A mechanistic study on the effect of a surface protecting agent on electrocrystallization of silver nanoparticles
Abstract
Cyclic voltammetry and chronoamperometry at characteristic potentials were employed to unravel the mechanism of electrocrystallization of silver nanoparticles (AgNPs) from their aqueous solution in the presence and absence of surface protecting agent tetrabutylammonium tetrafluoroborate (TBABF4). The electrocrystallization parameters viz. initial current density (j0), decay constant (τ), diffusion coefficient (D) of Ag(I), number of active sites (N0) and nucleation rate (a) were calculated by fitting the experimentally obtained current transients with the calculated current transients using a hybrid genetic algorithm (HGA).
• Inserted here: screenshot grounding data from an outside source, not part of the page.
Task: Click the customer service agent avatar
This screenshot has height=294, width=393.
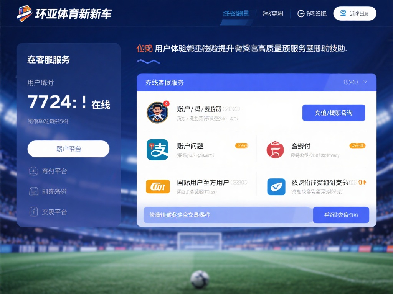Action: pyautogui.click(x=157, y=113)
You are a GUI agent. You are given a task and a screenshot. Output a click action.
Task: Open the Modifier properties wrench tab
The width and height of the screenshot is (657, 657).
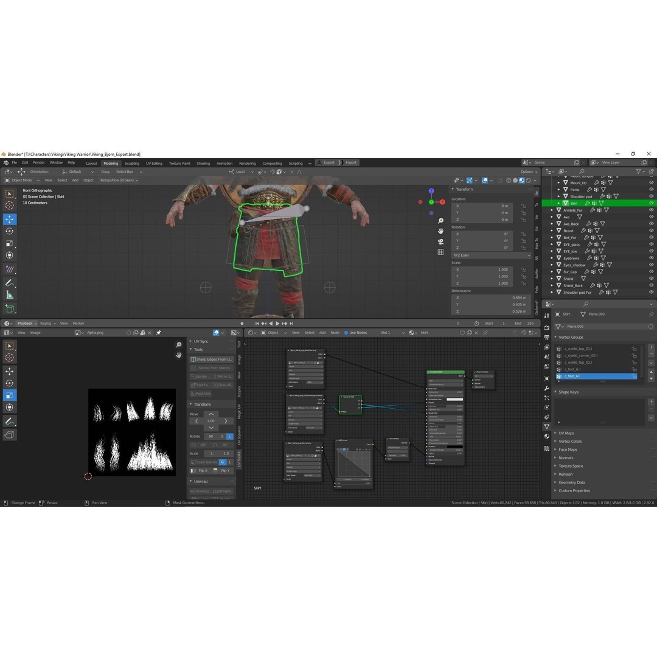click(547, 388)
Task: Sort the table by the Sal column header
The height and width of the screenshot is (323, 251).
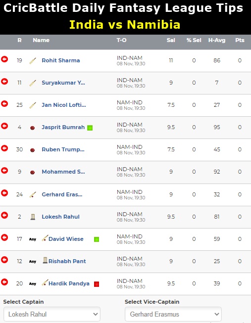Action: tap(171, 40)
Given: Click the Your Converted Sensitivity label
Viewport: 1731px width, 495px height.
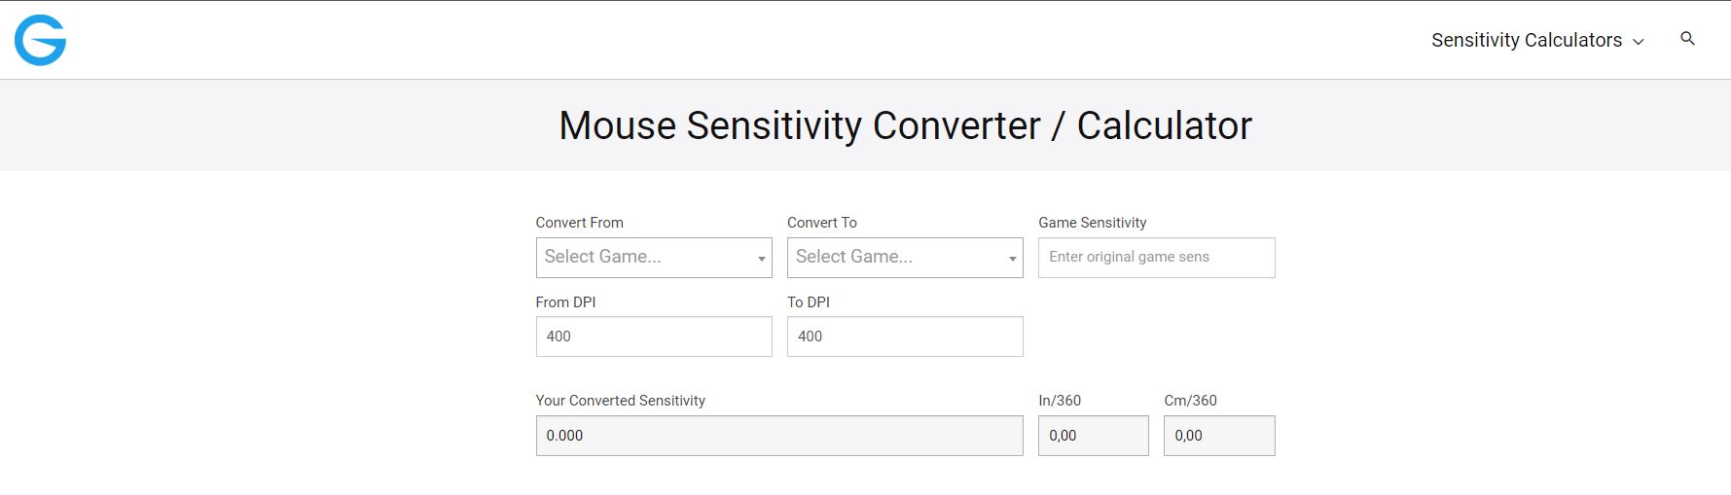Looking at the screenshot, I should [x=620, y=401].
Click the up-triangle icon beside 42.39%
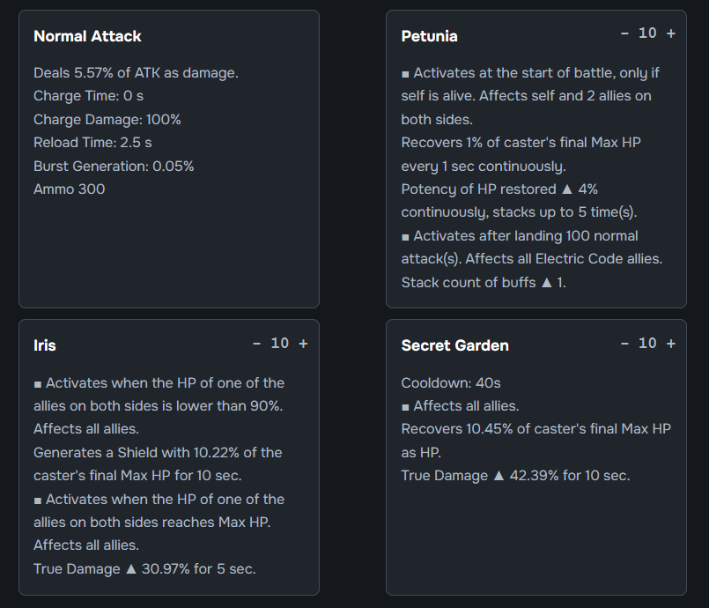This screenshot has height=608, width=709. coord(499,476)
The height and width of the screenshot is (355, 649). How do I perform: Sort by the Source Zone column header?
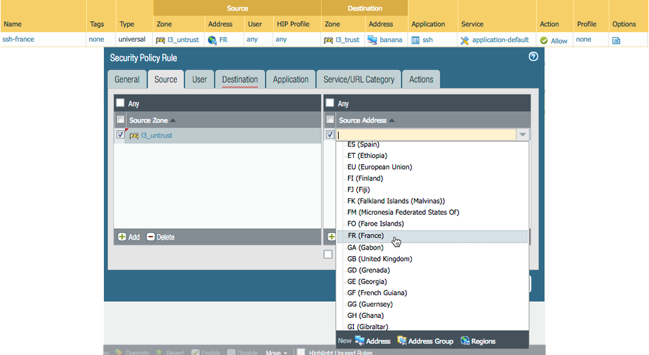tap(148, 120)
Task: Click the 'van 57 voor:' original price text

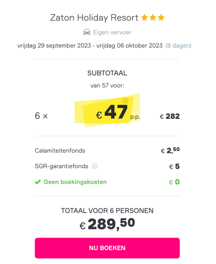Action: 107,86
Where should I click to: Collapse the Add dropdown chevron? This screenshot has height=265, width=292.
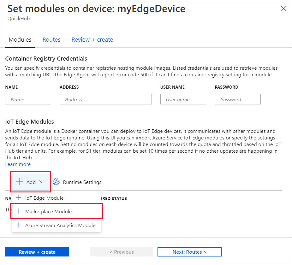tap(42, 182)
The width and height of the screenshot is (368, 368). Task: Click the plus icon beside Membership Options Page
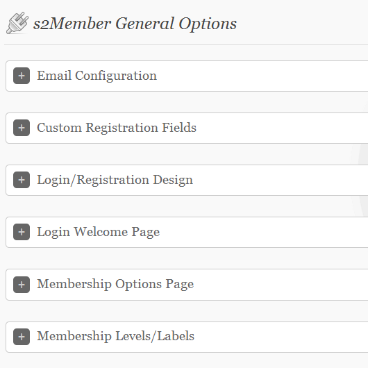pyautogui.click(x=22, y=285)
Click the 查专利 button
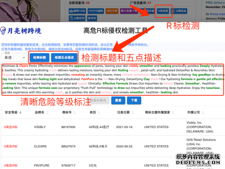Image resolution: width=225 pixels, height=169 pixels. tap(92, 18)
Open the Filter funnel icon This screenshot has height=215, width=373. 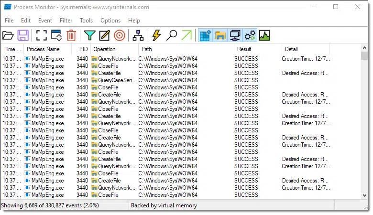(89, 35)
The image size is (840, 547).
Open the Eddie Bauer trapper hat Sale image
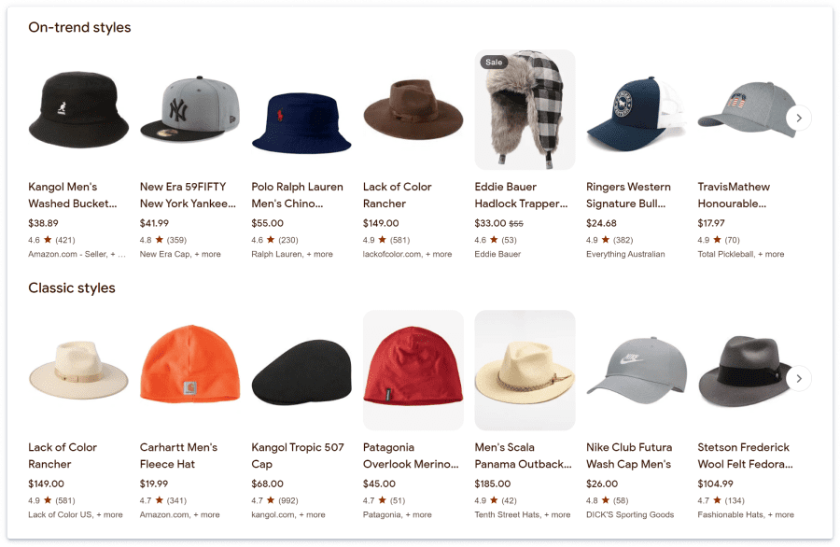(525, 110)
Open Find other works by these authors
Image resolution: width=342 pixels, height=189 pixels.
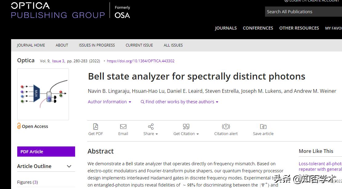tap(179, 102)
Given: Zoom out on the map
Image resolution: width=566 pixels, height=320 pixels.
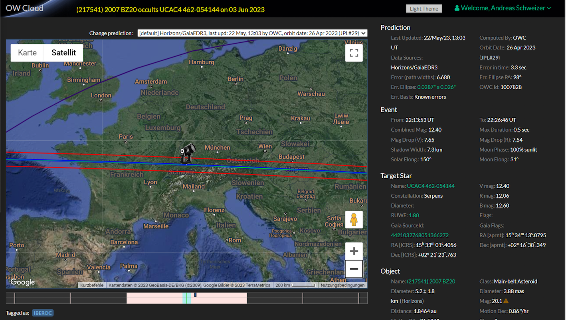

The theoretical currents were calculated from three popular electrocrystallization models viz. Scharifker and Mostany (SM), Sluyters-Rehbach, Wijenberg, Bosco and Sluyters (SRWBS) and Heerman and Tarallo (HT). Each of the three models fitted well by the HGA with the potentiostatic current transients observed at different potentials, both in the absence and in the presence of TBABF4 with residual sum of squares (∼10−7) and reduced χ2 (∼10−10). However, the electrocrystallization parameters were distinctly different in each of the three models. Principal component analysis of the calculated parameters i.e. D, NS and aN0 showed the absence of any correlation among the electrocrystallization parameters derived from the Scharifker and Hills (SH), SM, SRWBS and HT models. Further, the actual nuclei densities of the AgNPs, both in the presence and the absence of TBABF4, were found to be significantly higher than the predicted values from any of these models. Since these models are based on different empirical assumptions, one needs be careful in attaching any extra significance to the numerical values of j0, τ, D, N0, “a” of any system only based on the quality of fitting. From the present data, it was conclusively proved that the surface protecting agent slowed down the kinetics of electrocrystallization due to introduction of a higher activation overpotential at the electrode–electrolyte interface and subsequent decreases in the number of nuclei on the electrode surface in the presence of TBA+ ions, irrespective of the model.